> _Teks Bacaan_

Publik Diingatkan untuk Tak Pilih Mantan Napi Korupsi di Pilkada - Telusur

Publik Diingatkan untuk Tak Pilih Mantan Napi Korupsi di Pilkada

Ilustrasi Pilkada 2020

telusur.co.id - Setelah dugaan pengadaan proyek kambing bernilai Rp 200 juta, selanjutnya dugaan pembangunan proyek gedung DPRD senilai Rp 7,7 miliar viral di publik. Kali ini Aliansi Lembaga Analisis Kebijakan dan Anggaran (ALASKA) kembali menemukan catatan kelam di tubuh Pemerintah Kabupaten Purbalingga (Pemkab Purbalingga) yang dipimpin Dyah Hayuning Pratiwi.

Pada Jumat 25 September 2020 Pemkab Purbalingga memberikan hibah kepada IAIN Purwokerto berupa tanah seluas 170.702 m yang jika dirupiahkan senilai Rp 2,49 miliar. 

"Pemberian hibah ini sangat janggal dan diduga tidak sesuai mekanisme peraturan perundang-undangan," kata Koordinator ALASKA, Adri Zulfianto, Jumat (27/11/20).

Karena itu, ALASKA meminta kepada KPK untuk turun tangan menyelidiki tanah hibah tersebut. 

"KPK harus fokus mengungkap bahwa proses tanah hibah ini belum dapat persetujuan kolektif dari pimpinan Anggota dewan, atau anggota dewan lainnya," ujarnya.

Seharusnya, kata dia, untuk penyaluran hibah tanah seluas 170.702 m, dibahas dan disepakati terlebih dahulu antara Bupati Dyah Hayuning Pratiwi selaku kepala Daerah dengan DPRD Kab. Purbalingga secara kelembagaan dan melalui mekanisme yang sudah diatur.

Jadi, pemberian hibah tanah untuk IAIN Purwokerto adalah kebijakan kelam dari bupati Dyah Hayuning Pratiwi.

> _Daftar yang Diberikan_
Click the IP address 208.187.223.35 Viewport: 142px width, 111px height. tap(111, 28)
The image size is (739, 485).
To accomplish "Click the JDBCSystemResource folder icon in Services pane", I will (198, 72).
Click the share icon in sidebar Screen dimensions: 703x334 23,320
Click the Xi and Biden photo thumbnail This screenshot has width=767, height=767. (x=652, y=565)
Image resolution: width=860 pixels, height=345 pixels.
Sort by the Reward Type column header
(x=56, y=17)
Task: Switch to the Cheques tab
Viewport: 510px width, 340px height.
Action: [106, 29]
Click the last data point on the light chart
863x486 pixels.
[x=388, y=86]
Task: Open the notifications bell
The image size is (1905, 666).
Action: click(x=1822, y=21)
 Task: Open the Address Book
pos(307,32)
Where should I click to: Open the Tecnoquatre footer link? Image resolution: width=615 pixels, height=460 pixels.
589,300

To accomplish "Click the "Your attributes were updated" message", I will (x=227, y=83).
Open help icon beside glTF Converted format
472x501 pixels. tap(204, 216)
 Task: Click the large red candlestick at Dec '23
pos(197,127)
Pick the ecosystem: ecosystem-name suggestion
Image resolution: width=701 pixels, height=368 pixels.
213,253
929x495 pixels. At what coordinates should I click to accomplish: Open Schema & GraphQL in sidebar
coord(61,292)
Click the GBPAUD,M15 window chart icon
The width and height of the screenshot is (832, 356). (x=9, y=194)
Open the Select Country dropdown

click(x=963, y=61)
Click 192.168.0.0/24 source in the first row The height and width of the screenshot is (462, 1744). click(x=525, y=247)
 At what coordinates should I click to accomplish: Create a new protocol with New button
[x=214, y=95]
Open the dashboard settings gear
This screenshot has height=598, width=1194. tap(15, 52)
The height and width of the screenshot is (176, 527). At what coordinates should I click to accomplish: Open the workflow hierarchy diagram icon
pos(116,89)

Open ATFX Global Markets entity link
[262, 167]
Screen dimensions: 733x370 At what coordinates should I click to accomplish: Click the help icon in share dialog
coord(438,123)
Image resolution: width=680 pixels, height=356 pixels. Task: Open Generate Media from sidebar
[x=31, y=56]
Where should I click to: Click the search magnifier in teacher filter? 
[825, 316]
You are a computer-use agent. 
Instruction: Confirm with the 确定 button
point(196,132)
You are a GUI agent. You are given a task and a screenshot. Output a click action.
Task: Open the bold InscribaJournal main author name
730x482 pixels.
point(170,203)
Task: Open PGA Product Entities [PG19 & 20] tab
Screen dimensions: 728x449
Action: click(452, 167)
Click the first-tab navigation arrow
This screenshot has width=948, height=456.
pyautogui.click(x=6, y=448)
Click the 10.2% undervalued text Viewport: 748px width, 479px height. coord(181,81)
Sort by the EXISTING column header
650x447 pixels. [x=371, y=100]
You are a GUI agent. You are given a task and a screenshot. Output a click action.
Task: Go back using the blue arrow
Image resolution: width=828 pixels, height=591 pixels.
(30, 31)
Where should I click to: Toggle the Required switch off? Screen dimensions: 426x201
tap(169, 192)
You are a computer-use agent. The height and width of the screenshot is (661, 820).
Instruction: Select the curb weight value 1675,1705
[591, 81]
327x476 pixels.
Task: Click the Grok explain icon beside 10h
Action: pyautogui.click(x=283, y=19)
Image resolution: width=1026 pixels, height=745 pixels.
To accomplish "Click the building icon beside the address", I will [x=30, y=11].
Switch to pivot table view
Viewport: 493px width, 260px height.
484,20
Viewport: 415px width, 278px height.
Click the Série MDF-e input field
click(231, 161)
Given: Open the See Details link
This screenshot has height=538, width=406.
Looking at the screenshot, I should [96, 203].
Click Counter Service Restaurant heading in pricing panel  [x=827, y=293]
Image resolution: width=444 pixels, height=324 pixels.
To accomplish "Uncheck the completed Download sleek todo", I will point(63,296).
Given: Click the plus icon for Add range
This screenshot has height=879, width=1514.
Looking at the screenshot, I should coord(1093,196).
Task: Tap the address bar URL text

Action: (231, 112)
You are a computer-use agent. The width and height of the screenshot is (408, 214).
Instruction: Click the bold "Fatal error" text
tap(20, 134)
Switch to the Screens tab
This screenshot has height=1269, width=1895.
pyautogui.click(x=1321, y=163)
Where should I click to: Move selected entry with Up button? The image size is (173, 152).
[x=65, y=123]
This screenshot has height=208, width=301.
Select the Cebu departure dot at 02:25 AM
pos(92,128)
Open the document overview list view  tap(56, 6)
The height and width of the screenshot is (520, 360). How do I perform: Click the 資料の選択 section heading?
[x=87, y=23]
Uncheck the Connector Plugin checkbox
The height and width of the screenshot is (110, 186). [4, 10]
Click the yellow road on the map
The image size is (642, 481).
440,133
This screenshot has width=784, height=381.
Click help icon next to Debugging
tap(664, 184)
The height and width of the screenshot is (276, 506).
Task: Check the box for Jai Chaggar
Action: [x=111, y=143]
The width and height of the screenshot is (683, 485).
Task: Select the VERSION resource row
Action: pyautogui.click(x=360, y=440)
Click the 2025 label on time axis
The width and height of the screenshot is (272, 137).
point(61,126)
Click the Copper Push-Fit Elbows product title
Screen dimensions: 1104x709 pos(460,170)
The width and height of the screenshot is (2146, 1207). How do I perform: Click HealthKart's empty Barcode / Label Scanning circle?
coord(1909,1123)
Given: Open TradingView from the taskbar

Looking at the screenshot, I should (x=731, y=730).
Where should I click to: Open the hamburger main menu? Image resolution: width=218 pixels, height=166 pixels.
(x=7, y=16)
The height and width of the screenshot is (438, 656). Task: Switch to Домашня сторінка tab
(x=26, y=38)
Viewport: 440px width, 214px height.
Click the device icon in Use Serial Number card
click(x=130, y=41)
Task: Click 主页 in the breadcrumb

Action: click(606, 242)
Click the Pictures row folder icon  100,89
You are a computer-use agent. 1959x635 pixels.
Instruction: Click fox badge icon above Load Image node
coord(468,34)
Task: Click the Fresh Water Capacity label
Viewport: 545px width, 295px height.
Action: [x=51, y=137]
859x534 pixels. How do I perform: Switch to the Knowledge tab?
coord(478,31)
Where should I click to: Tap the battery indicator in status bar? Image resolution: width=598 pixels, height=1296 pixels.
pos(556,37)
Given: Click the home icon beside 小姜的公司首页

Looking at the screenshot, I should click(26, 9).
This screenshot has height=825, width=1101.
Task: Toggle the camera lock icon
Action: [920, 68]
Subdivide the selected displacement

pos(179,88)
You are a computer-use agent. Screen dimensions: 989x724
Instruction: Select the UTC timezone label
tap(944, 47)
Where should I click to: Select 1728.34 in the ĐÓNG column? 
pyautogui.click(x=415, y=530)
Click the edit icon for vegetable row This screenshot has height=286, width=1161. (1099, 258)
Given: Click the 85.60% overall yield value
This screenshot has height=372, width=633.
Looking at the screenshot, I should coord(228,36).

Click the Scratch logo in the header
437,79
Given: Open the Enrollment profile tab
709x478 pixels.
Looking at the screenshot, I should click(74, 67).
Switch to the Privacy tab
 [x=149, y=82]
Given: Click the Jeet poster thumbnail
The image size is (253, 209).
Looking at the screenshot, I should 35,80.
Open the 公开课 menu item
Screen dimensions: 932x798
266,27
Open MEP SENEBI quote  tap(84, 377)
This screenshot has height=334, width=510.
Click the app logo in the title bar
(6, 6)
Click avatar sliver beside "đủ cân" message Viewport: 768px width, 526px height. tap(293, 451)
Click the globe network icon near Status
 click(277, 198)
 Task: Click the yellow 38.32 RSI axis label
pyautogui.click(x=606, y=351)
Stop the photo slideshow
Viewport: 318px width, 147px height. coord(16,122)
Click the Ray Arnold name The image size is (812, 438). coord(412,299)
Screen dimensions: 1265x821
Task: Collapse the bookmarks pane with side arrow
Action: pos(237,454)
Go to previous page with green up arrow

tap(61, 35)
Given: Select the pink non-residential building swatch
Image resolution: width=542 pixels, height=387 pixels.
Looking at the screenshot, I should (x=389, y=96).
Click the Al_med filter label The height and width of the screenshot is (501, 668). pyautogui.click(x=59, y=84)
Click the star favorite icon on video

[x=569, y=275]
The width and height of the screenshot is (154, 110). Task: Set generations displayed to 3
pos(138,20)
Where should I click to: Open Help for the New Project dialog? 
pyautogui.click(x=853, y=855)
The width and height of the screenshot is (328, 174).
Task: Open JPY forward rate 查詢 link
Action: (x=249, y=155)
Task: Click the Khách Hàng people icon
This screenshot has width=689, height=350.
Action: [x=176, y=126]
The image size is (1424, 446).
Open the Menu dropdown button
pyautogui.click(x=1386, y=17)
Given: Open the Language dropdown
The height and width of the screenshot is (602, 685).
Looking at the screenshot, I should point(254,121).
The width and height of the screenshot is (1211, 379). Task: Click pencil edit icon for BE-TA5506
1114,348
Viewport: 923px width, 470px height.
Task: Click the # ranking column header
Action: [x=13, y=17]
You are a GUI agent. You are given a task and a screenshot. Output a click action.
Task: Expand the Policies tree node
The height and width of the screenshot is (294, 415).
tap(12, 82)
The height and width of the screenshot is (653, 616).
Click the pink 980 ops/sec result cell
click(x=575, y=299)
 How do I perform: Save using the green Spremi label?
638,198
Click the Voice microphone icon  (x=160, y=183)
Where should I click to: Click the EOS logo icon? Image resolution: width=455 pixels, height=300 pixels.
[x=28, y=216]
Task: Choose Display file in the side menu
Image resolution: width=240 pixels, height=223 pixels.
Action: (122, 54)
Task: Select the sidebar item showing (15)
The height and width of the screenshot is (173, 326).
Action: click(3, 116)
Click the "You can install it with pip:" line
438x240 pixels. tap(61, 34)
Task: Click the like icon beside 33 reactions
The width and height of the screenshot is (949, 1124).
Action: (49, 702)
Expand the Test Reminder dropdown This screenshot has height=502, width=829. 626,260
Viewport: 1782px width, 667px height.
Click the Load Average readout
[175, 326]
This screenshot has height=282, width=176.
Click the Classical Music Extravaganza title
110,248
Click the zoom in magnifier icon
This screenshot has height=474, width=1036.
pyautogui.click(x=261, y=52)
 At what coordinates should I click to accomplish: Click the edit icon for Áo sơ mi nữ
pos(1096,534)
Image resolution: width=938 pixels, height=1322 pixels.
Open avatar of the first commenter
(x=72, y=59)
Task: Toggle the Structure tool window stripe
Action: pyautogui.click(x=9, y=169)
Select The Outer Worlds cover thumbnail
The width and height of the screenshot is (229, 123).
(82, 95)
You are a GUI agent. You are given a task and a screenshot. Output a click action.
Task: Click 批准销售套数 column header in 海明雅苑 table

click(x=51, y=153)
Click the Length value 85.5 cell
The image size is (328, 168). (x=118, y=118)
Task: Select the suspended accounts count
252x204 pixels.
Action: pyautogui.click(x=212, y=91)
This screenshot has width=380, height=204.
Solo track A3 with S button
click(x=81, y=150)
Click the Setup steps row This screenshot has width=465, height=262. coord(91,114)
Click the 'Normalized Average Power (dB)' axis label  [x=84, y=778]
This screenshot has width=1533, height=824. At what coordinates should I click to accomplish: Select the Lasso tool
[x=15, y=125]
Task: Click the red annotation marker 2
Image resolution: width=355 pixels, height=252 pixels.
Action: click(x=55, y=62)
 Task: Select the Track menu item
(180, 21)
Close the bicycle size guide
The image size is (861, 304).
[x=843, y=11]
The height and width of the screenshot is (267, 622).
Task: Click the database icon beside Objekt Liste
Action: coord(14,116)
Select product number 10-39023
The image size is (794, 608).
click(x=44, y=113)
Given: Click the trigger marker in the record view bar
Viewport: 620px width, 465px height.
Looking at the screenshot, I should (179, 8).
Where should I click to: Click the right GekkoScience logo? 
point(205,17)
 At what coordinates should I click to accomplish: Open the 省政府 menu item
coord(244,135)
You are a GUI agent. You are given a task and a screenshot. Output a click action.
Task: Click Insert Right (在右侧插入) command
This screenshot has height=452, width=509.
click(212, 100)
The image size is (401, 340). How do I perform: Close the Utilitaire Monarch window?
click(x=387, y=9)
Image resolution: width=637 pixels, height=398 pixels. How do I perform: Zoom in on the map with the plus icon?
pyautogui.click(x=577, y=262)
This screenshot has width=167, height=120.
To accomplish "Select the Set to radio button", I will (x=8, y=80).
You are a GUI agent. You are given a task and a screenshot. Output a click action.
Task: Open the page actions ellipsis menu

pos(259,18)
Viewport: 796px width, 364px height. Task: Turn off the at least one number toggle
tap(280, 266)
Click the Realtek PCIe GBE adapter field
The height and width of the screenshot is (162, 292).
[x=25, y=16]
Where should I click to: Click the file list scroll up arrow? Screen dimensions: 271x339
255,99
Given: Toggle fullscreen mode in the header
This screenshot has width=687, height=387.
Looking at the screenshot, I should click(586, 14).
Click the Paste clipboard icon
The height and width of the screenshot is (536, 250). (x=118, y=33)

> _Petunjuk Tugas 1_
Jawab pertanyaan berikut berdasarkan berita tentang hibah tanah:
(a) Kepada siapa Pemkab Purbalingga memberikan hibah tanah?
(b) Berapa nilai tanah hibah itu jika dirupiahkan?
(c) Siapa Koordinator ALASKA?
> _Petunjuk Tugas 2_
Tentukan apakah tiap pernyataan di bawah ini sesuai dengan berita tentang hibah tanah. Jawab ya atau tidak, lalu kutip kata-kata dari berita yang menjadi dasarnya.
(a) Hibah tanah diberikan pada hari Jumat, 25 September 2020.
(b) ALASKA meminta KPK menyelidiki tanah hibah tersebut.
(c) Proyek gedung DPRD disebut bernilai Rp 200 juta.
> _Petunjuk Tugas 3_
Ambil dari berita tentang hibah tanah seluruh bagian mulai dari "telusur.co.id - Setelah" turun sampai ke "tanah hibah tersebut.", tanpa mengubah satu kata pun.

> _Jawaban 1_
(a) IAIN Purwokerto
(b) Rp 2,49 miliar
(c) Adri Zulfianto

> _Jawaban 2_
(a) Ya: "Pada Jumat 25 September 2020 Pemkab Purbalingga memberikan hibah kepada IAIN Purwokerto"
(b) Ya: "ALASKA meminta kepada KPK untuk turun tangan menyelidiki tanah hibah tersebut"
(c) Tidak: "dugaan pembangunan proyek gedung DPRD senilai Rp 7,7 miliar"

> _Jawaban 3_
telusur.co.id - Setelah dugaan pengadaan proyek kambing bernilai Rp 200 juta, selanjutnya dugaan pembangunan proyek gedung DPRD senilai Rp 7,7 miliar viral di publik. Kali ini Aliansi Lembaga Analisis Kebijakan dan Anggaran (ALASKA) kembali menemukan catatan kelam di tubuh Pemerintah Kabupaten Purbalingga (Pemkab Purbalingga) yang dipimpin Dyah Hayuning Pratiwi.

Pada Jumat 25 September 2020 Pemkab Purbalingga memberikan hibah kepada IAIN Purwokerto berupa tanah seluas 170.702 m yang jika dirupiahkan senilai Rp 2,49 miliar. 

"Pemberian hibah ini sangat janggal dan diduga tidak sesuai mekanisme peraturan perundang-undangan," kata Koordinator ALASKA, Adri Zulfianto, Jumat (27/11/20).

Karena itu, ALASKA meminta kepada KPK untuk turun tangan menyelidiki tanah hibah tersebut.